Care of Edison Diamond Reproducers

By Peter Fraser

Purple Line

Q: On my Edison Amberola, it would appear that the needle is worn down to a nub and is not easily replaceable (there is no finger screw like a Victrola).

A: Well, be very careful - before you try anything, here's some facts for you:
  1. You have an Edison Diamond A, B, C or D reproducer - the stylus is a diamond, and isn't meant to be replaced. It can appear to be "worn down" but can still be completely functional. Replacements are available, but are somewhat costly, and should probably be installed by a professional as part of a complete rebuild of the reproducer.

  2. To test the condition of the stylus, play an Edison Blue Amberol record (Blue material with plaster core) that's in good condition. Do you hear any echo? If so, the stylus is probably bad. Do you see any "dust" on the record surface after playing? If so, bad. Now "play" a blank portion of the record, while watching the record surface under bright light. If you see any scribing by the stylus as it runs across the surface, bad!

  3. If you remove the reproducer, be careful not to knock the stylus against anything - the diamond chips easily. For the same reason, don't play poor-condition records.

  4. The diaphragm, made of laminated rice paper, should be attached to the long end of the stylus bar (crucifix-shaped) by a string loop to its center.

  5. You can ONLY play Edison Blue Amberol records on this machine. Anything else will be damaged by it. The records will range in color from light Blue to an almost black dark Blue. The beveled end will state the song artist and title, and will always say "Edison" on it. And, there will ALWAYS be a plaster core inside the record. If one or more of the above isn't there, don't risk it!

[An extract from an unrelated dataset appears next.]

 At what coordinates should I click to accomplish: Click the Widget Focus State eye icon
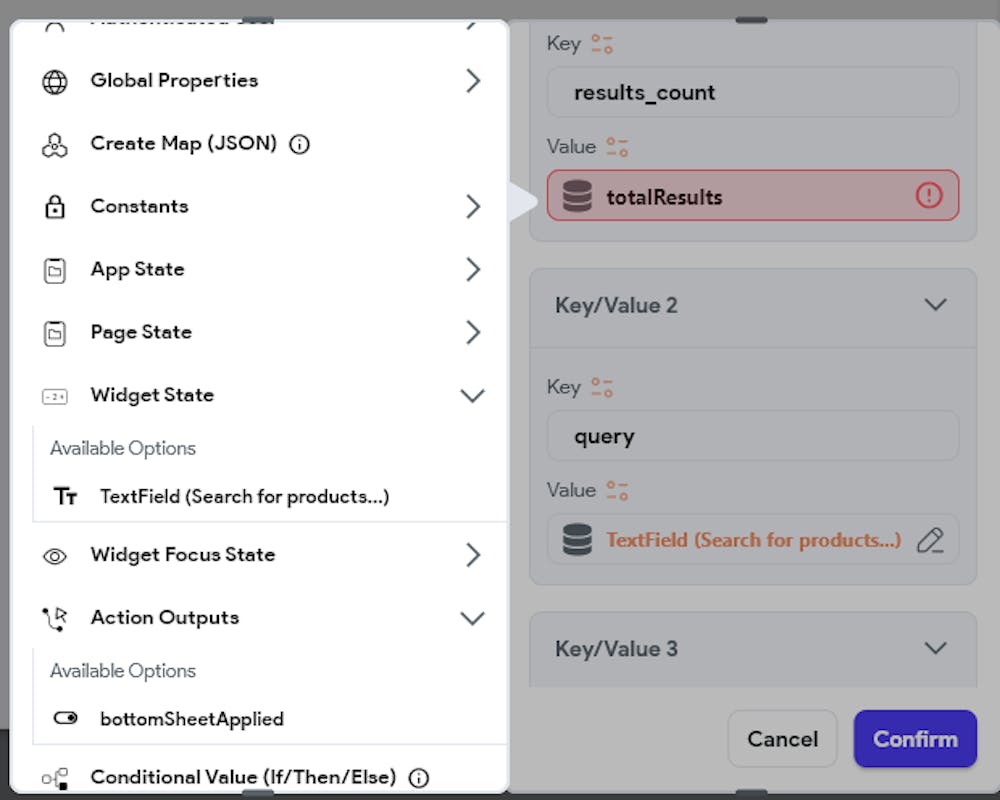54,556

  6. Lastly, when the play lever is moved to the "up" position, the stylus should easily clear the record surface. Often they don't, so watch very carefully as you slowly slide the record onto the mandrel. Also, when the record is being played, you should see the weight-retaining pin floating in the approximate center of its u-shaped retaining loop. Look at the thing carefully and you should be able to figure out what I'm saying here.